From the moment I got up the place was buzzing with energy; young fit looking men and women everywhere.  The constant beating of drums seems to attract more people by the minute.  And it’s not just the people who are interested in the theatre performance who are flocking to the factory; this amount of people presents a business opportunity. They arrived by bicycle, motorbikes; pick up trucks. There are men caring bamboo poles across their necks with baskets attached. Within no time a mini market had arrived to sell t-shirts, food and toys.  In two hours the performance begins. 

When I emerged from my studio in the in the warmth of the early evening I hardly recognised the place.  The smoke and warm glow of dozens of kerosene lamps had transformed the harsh tile factory into a magical Asian bazaar.  The theatre group had managed to change the factory floor into a primeval setting, somewhere at the beginning of time.

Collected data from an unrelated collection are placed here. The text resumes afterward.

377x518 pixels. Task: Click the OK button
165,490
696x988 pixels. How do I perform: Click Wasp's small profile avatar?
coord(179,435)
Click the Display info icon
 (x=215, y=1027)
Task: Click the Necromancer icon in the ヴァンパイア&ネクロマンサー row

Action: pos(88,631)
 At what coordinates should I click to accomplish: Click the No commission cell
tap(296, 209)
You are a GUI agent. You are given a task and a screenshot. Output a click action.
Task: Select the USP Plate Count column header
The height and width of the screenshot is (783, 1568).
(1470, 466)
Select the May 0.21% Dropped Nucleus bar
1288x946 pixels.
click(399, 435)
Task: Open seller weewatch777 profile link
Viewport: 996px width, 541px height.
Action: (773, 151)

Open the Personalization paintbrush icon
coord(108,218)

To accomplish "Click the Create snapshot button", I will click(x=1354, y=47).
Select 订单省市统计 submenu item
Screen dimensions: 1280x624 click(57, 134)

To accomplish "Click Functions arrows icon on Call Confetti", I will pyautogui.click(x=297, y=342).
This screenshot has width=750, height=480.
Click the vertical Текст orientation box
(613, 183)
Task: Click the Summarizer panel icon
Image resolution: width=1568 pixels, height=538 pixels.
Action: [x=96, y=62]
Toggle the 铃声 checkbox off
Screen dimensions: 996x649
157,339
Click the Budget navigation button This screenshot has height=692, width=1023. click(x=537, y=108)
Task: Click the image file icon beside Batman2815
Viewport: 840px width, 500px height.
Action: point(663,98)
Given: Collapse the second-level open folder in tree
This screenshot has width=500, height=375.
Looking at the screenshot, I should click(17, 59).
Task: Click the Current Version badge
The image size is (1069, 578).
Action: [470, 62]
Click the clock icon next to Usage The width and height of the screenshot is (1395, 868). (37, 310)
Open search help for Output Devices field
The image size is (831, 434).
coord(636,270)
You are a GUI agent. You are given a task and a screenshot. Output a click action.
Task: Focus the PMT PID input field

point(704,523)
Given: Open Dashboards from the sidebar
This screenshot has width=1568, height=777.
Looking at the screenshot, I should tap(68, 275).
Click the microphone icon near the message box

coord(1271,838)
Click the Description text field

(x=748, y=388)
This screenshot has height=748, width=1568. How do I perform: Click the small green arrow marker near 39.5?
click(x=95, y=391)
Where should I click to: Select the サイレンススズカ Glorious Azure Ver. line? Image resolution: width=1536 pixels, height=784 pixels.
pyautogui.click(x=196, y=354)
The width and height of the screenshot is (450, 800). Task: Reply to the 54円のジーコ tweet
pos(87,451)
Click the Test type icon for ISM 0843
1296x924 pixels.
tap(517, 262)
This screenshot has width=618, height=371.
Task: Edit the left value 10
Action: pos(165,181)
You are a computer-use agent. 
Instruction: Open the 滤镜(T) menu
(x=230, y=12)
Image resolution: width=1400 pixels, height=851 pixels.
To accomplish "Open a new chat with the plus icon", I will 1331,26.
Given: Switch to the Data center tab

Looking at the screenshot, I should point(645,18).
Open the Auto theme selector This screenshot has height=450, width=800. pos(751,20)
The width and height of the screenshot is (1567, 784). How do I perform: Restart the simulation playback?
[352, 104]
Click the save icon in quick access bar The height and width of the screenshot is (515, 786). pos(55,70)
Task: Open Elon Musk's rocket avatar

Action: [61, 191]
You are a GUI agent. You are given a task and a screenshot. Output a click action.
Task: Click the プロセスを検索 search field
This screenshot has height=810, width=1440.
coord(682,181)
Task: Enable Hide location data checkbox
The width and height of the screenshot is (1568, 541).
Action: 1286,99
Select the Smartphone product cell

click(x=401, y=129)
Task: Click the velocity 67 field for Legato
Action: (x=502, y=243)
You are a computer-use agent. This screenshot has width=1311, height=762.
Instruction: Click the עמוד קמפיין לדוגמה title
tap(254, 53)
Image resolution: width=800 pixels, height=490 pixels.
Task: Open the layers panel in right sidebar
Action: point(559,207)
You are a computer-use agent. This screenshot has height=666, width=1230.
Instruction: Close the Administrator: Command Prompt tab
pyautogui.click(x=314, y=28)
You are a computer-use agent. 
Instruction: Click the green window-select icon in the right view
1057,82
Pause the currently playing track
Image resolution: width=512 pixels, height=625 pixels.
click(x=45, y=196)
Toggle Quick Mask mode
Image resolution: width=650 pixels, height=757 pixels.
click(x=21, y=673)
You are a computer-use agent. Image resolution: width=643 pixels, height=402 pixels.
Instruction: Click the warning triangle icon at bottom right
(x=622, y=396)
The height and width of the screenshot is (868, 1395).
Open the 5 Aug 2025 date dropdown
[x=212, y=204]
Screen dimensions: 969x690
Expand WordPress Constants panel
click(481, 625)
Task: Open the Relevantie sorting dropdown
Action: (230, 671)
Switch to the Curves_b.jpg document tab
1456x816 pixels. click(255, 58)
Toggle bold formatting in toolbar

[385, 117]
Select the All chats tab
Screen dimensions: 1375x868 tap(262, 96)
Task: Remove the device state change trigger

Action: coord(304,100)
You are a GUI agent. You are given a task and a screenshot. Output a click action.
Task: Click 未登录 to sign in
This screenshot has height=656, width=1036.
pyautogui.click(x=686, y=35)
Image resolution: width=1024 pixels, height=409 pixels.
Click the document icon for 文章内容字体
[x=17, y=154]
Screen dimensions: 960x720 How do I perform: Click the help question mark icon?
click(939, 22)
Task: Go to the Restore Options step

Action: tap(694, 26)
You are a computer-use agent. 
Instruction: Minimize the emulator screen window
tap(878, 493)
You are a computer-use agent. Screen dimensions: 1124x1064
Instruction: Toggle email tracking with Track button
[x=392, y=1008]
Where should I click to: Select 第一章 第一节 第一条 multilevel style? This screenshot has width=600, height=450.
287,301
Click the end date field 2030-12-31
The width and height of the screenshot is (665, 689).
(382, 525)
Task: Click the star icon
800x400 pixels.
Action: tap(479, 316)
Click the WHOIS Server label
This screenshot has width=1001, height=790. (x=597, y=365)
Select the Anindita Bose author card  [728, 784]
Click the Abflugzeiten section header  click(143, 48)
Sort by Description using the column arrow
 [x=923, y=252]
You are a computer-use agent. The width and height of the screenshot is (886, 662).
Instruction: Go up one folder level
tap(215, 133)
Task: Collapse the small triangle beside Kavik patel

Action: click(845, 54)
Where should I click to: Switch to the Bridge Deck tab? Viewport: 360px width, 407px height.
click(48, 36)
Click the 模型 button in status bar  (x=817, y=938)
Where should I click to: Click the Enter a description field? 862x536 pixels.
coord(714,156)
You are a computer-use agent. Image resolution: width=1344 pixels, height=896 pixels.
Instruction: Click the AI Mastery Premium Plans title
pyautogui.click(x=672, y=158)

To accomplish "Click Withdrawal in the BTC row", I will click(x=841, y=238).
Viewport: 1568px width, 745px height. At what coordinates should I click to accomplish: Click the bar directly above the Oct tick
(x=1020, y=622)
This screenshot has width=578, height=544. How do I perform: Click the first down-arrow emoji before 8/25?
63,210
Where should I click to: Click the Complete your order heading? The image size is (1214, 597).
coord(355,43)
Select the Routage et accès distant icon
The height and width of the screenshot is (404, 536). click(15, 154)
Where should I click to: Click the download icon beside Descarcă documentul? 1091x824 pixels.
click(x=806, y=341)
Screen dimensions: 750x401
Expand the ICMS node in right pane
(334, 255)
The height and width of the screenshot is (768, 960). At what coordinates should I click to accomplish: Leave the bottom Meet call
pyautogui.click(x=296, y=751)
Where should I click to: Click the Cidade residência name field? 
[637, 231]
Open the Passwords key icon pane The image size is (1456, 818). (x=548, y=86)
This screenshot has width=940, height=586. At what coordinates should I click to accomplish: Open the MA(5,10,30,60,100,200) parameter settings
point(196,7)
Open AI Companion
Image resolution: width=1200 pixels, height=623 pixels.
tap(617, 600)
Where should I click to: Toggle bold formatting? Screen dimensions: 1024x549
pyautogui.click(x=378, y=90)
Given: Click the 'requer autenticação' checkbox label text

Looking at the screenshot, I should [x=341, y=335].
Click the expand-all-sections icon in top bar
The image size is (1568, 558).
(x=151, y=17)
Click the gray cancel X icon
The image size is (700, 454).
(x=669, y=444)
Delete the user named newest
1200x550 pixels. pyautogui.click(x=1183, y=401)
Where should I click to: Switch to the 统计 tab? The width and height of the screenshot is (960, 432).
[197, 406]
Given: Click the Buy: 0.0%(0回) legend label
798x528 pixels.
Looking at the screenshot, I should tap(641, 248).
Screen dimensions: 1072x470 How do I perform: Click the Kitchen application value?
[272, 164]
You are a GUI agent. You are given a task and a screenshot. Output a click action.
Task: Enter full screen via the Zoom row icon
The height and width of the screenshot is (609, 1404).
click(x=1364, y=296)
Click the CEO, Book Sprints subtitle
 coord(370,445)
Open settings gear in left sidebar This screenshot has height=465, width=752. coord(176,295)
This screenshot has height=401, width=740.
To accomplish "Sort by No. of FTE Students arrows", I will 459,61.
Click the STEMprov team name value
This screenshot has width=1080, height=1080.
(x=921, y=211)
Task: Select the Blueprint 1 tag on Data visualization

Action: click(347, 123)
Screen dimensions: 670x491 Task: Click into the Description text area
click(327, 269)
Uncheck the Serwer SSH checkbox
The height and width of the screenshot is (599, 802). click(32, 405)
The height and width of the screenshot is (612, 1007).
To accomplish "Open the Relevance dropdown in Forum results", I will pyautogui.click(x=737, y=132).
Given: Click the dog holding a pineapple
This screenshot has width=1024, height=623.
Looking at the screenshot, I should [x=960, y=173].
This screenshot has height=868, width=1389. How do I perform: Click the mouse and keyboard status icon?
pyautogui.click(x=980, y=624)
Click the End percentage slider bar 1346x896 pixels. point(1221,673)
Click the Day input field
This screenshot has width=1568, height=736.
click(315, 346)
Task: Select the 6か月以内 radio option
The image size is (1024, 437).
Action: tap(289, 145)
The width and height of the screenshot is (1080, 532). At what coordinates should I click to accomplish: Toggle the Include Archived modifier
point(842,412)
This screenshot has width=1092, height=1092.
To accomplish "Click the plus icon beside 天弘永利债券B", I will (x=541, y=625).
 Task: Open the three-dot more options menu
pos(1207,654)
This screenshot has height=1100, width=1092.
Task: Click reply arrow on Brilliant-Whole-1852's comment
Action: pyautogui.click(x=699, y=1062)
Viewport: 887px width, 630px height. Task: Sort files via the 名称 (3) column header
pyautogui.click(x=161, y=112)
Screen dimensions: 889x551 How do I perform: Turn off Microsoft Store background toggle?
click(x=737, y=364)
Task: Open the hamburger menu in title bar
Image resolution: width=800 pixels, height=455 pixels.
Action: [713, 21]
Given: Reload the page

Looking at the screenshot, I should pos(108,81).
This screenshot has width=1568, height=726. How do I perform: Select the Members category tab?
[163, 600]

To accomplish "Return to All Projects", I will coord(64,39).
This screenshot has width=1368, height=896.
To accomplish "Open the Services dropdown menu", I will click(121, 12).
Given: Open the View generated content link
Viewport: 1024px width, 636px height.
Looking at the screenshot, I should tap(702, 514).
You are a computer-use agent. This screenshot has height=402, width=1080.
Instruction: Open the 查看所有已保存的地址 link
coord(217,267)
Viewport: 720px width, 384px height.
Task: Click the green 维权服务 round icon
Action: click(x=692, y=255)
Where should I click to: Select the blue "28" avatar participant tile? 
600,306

Where a few hours ago, tired looking workers toiled with heavy mud, there were now nimble performers beating out a new rhythm. Although I did not understand any of the dialogue, this did not diminish any of the show’s power for me.  I was spellbound by the energy and the raw emotion of the play.  In the true spirit of the local organisers, this free performance of ‘Tanah’ ( Earth) by Iman Soleh, was played to a full house. It’s images and sounds will stay with me for a long time.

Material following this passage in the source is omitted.